As end-user demand for steel in India continues to fall, CRISIL Research estimates domestic steel demand to grow at a subdued rate of 2-4 per cent in 2013-14.
Due to execution delays owing to environment clearances, many construction and infrastructure projects have not taken off as expected.
Slowing economic growth has also put the brakes on consumption-driven sectors such as automobiles and consumer durables.
While near-term demand is expected to remain muted, long-term prospects are forecast to be steady.
CRISIL Research expects steel demand in India to pick up from 2014-15 with an expected pick-up in demand in key end-user sectors such as construction, infrastructure and automobiles.
However, growth in demand will be lower compared with the robust growth rate of the last decade.
CRISIL Research estimates domestic steel demand growth at 6-7 per cent CAGR between 2013-14 and 2017-18 compared with around 9 per cent CAGR over the last decade.

This rate of increase will see steel demand in India touching 93-94 million tonnes by 2017-18.
Since incremental demand for finished steel is expected to be considerably lower the demand-supply gap will widen, when majority of the planned capacities are scheduled to be commissioned (16 million tonnes in 2013-14 and 8 million tonnes in 2015-16).
The widening gap will encourage, even compel, steel manufacturers to increase exports to arrest the expected fall in operating rates.
However, the demand-supply equation globally too is not favouring domestic steel manufacturers.
A shift in China’s focus from investment to consumption, accentuated by weak economic conditions in mature developed countries will force a deep structural slowdown in global steel demand over the next 5 years.
We, therefore, expect global steel demand to grow by 2-3 per cent compared with 5.5 per cent growth over the last decade.
As global demand growth slows at a time when there is acute global overcapacity, competition is expected to intensify in the export market.
While the cost competitiveness of India’s steel players, excess domestic capacity and a weak rupee is expected to increase steel exports from India, an extremely competitive global export market, weak global and domestic demand, and the commissioning of huge domestic capacities will rein in domestic capacity utilisation rates in the medium term.
Globally too, utilisation rates are expected to remain below 80 per cent over the next five years.
Global steel prices
Consequently, global steel prices will continue to trend downward.
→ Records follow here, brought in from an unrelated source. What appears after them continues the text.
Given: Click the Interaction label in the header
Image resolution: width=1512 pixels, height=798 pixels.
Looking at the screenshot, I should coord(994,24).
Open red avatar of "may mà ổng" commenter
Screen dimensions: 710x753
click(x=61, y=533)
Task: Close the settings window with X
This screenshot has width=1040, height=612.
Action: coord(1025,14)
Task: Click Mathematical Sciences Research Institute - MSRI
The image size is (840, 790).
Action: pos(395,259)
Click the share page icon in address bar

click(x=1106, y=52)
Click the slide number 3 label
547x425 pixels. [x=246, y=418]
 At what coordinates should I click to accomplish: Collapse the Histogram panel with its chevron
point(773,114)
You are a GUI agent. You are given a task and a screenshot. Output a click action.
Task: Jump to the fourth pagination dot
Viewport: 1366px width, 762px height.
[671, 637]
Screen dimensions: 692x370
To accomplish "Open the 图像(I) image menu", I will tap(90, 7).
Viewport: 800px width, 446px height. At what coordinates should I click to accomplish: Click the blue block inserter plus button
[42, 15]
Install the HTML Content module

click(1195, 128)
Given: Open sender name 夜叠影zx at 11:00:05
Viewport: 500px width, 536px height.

This will, in turn, exert tremendous pressure on global contract prices of iron ore and coking coal. On the domestic front too, steel prices, both long and flat, are expected to come under pressure and decline by around 3-4 per cent y-o-y each.
On the raw materials front, although coking coal prices are expected to decline the depreciation in the rupee is expected to continue to partly negate the benefit of the steep fall in coking coal prices in 2013-14. Additionally, while the domestic iron ore supply constraints are set to ease marginally, non-availability and high prices of thermal coal remains a worry for the marginal long steel producers in India.
Profitability under pressure
We believe that the profitability of the Indian steel industry will come under pressure because of deterioration in the demand-supply equation on the back of macroeconomic challenges being faced by the country (which has led to a steady inventory build-up for Indian steel players) on one hand, and a rapidly increasing supply base on the other. This is likely to keep steel prices under check.
The prices of the key raw materials (especially non-coking coal)are, however, expected to remain high in the near term, given the concentrated industry structure and the supply-side bottlenecks.
Raw material costs
Since raw material costs account for the bulk of the total steel production cost, firm raw material prices are likely to keep production costs high even as weak demand conditions may make it difficult for steelmakers to pass on the cost-increases to consumers. This is likely to adversely impact the margins and cash flows of Indian steel companies across the value chain:
•The profitability of integrated steelmakers, with access to captive mines, will continue to be under pressure at 17-19 per cent in 2013-14.
•Margins of integrated players without access to captive mines are expected to fall marginally in 2013-14 due to continued disruption in the supply of iron ore. For these players, higher input costs, amid lower demand, will cause margins to drop marginally y-o-y to 15-17 per cent during 2013-14.
•Small and mid-sized manufacturers of long steel are facing issues over availability and prices of iron ore and non-coking coal. Additionally, sluggish demand for long steel is expected to limit the ability of these players to fully pass on the rise in input costs, which will keep their margins also under pressure in the near term.